(Item-finding records)
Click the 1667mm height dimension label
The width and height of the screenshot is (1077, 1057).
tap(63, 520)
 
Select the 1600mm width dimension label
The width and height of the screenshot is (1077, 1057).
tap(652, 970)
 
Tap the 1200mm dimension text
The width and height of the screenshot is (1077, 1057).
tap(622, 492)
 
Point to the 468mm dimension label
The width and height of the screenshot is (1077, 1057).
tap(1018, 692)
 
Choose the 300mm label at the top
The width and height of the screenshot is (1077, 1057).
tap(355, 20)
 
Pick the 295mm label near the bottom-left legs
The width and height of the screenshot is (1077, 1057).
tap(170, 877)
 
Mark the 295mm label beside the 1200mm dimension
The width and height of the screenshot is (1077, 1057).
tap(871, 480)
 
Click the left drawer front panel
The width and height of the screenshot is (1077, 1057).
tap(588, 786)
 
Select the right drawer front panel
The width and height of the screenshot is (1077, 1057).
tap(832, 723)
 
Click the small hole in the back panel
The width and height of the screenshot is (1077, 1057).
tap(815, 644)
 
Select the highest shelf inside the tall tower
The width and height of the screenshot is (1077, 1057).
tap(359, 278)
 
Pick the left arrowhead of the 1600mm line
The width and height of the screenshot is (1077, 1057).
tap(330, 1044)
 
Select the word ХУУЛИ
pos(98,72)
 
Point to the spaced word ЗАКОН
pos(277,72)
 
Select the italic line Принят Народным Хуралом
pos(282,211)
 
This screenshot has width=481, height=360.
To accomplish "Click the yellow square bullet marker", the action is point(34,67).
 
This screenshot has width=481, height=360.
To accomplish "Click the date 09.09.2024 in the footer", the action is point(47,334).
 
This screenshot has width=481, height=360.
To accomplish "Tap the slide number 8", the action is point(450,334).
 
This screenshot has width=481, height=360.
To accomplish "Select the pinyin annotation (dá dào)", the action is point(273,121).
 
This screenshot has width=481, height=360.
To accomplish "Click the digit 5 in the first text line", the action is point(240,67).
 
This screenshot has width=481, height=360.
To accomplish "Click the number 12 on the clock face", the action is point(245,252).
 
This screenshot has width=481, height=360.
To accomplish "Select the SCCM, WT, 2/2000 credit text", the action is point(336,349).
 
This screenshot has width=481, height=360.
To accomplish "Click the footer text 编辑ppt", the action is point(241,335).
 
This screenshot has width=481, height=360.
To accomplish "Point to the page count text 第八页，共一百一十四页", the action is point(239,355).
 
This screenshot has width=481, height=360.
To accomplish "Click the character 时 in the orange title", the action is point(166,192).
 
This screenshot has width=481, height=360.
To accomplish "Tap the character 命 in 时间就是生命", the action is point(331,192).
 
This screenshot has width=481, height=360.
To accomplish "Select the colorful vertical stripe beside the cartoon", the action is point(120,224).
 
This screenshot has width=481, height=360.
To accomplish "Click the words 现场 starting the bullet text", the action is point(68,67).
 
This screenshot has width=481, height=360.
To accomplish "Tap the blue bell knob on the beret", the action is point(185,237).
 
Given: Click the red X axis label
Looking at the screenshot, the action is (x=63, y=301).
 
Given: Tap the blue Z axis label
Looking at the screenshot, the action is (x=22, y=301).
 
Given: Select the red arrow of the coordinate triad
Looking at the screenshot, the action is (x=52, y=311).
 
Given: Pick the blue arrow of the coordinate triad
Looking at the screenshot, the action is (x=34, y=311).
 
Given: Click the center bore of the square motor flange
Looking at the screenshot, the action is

#### EXERCISE INSTRUCTIONS
Could you copy the lines of the records above verbatim, beginning with the line that has "Select the highest" and ending after the line that has "pos(277,72)"?

#### COMPLETE RESPONSE
Select the highest shelf inside the tall tower
The width and height of the screenshot is (1077, 1057).
tap(359, 278)
 
Pick the left arrowhead of the 1600mm line
The width and height of the screenshot is (1077, 1057).
tap(330, 1044)
 
Select the word ХУУЛИ
pos(98,72)
 
Point to the spaced word ЗАКОН
pos(277,72)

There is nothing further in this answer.